Five receive President's Award for Nurses this year

Since 2000, 61 nurses have received the award. ST PHOTO: NG SOR LUAN

SINGAPORE - From caring for patients at the end of their lives to helping recruit nurses for Ng Teng Fong General Hospital and Jurong Community Hospital, Madam Kuttiammal Sundarasan has seen it all.

The 57-year-old chief nurse at Ng Teng Fong General Hospital has served for 40 years and was involved in growing the nursing team to 1,800 across the two hospitals.

Madam Kuttiammal is one of five nurses honoured with the President's Award for Nurses this year, the highest accolade in the profession.

The awards were presented by President Tony Tan Keng Yam at the Nurses' Day Reception at the Istana on Thursday (July 27).

Since 2000, 61 nurses have received the award.

For Madam Kuttiammal, the award means recognition for her years of hard work. She was inspired to be a nurse by her late mother.

"She was a very selfless person," Madam Kuttiammal said.

She was also inspired by nurses she saw in action when, together with her mother, she visited her grand-uncle who was in a hospital in Johor Baru.

"He had this illness that caused faecal matter to come out of his abdomen," she recalled. "I watched the nurses care for him and I thought it was so noble."

Madam Kuttiammal was also shaped by the experience of caring for her husband, who was found to have a tumour in his brain in 2010. He died in 2012.

"I understood how frustrating it is for caregivers to communicate with healthcare workers and how desperate they can be," she said.

It taught her the importance of treating dying patients with dignity, sensitivity and gentleness.

"It's all really abstract until it happens to you. Then, you see how important it is to really care for a patient when all other cures fail," she said.

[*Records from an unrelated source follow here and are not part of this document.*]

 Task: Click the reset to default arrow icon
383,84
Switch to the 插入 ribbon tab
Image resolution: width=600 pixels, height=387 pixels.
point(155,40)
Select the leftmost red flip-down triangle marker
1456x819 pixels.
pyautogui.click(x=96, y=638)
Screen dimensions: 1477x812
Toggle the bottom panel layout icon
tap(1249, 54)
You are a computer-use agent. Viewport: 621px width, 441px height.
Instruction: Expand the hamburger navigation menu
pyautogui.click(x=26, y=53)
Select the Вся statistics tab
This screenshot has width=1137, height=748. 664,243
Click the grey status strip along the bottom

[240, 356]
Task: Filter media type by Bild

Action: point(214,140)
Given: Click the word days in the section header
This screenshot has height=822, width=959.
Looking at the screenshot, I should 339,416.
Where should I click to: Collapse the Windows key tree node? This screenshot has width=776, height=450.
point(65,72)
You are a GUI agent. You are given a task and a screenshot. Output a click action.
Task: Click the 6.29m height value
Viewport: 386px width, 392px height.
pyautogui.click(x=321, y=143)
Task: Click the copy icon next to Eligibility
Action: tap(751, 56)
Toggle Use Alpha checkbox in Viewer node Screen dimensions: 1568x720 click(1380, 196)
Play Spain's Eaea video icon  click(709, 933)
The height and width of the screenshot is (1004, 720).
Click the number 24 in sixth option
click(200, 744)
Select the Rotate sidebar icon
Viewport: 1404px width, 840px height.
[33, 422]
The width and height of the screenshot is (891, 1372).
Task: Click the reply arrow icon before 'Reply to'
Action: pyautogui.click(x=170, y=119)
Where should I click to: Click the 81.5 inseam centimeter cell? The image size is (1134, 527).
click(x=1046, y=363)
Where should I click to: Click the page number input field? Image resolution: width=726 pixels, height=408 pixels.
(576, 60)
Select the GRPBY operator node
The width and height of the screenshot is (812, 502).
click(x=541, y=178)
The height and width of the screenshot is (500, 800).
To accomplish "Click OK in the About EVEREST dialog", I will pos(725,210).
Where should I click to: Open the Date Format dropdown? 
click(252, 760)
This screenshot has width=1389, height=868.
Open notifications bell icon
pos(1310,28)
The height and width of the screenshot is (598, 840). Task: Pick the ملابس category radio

Fellow award recipient Margaret Soon Mei Ling, 46, was an infection control nurse during the Sars period in 2003, when she was pregnant with her first child.

"Honestly, I was afraid. Fear is a natural thing but we also recognised that it was our duty so we hung on," recalled the deputy director of nursing at Tan Tock Seng Hospital, who holds a doctorate in nursing.

During that period, some nurses wrote their wills, thinking they might die. They were even afraid of going home for fear of passing the disease to their family members.

"The nurses supported each other. It was a beautiful camaraderie and spirit that we had," she said.

The episode changed the public's perception of nursing, which Dr Soon is grateful for.

"We received so much love and support from the nation. We got cards, encouraging notes, even food. When I felt down and tired, those were very encouraging things that made us power on."